▶ EXERCISE DETAILS:
Across the entries below, count the lines that contain the word "will" and reply with that number only.

[Data items]
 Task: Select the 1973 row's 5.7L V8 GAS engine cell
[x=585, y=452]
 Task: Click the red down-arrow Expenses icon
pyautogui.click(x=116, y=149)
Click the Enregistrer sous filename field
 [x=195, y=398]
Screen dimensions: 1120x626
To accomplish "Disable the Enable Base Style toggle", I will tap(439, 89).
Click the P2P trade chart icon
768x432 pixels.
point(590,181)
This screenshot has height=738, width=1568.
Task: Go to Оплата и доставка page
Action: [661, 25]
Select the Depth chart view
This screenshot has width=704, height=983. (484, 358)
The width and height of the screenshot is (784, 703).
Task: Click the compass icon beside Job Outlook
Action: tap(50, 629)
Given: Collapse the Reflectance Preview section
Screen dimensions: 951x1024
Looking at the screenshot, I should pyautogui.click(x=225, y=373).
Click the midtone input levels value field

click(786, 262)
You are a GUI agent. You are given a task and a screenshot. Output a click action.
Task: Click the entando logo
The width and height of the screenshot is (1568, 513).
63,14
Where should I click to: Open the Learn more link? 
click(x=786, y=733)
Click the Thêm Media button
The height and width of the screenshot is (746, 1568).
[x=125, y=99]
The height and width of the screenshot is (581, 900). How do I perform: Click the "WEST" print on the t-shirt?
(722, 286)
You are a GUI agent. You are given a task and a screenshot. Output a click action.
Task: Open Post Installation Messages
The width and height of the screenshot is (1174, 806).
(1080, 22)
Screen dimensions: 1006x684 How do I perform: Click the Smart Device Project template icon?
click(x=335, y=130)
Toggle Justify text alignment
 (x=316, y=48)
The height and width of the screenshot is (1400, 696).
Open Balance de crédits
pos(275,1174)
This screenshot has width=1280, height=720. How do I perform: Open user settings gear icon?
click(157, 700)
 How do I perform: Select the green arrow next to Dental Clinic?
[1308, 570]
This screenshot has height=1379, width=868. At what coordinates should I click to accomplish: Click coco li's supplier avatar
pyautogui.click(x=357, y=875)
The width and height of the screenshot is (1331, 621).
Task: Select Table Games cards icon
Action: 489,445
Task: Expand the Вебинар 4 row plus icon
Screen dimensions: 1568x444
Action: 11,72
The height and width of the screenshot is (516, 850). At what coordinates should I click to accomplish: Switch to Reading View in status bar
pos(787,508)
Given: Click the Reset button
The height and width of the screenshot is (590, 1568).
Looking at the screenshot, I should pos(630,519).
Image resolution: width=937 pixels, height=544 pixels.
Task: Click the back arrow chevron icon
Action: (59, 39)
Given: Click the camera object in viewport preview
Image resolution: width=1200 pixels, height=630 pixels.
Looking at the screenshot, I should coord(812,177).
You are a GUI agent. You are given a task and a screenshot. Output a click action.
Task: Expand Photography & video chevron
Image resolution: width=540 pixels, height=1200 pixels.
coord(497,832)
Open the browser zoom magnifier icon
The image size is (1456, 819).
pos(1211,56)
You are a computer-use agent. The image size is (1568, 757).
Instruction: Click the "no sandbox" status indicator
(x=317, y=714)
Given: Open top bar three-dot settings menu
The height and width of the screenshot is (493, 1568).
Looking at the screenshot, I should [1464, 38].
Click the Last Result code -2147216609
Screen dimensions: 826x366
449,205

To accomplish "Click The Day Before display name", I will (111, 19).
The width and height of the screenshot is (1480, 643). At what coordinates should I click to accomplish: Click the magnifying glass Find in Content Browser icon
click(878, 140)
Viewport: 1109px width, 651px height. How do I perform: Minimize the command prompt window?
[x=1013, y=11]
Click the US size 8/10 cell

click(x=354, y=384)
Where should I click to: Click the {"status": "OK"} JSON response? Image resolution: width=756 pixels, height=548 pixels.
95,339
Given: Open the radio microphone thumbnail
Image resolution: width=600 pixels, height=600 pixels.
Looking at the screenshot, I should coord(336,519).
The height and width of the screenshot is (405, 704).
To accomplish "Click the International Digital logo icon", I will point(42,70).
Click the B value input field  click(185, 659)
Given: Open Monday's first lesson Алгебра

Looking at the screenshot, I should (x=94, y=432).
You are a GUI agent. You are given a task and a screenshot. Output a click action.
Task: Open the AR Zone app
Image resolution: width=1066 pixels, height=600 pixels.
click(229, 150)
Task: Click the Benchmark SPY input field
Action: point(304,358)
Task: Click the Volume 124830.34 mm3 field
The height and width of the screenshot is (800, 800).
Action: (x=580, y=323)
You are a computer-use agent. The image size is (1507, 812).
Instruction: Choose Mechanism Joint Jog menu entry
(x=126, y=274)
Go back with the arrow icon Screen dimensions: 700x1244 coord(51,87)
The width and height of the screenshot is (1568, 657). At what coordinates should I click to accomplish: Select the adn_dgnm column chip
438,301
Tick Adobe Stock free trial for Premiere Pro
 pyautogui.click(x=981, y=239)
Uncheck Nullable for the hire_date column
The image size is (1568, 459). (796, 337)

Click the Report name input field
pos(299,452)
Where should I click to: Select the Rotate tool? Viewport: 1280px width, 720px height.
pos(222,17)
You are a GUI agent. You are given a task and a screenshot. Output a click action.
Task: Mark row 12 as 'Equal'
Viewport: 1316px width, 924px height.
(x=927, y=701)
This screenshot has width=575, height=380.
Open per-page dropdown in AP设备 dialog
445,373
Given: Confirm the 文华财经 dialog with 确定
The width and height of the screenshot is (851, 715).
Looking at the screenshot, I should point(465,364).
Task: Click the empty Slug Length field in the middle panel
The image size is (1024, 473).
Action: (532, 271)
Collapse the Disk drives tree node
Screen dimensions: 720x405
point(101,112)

▶ THE COMPLETED TASK:
3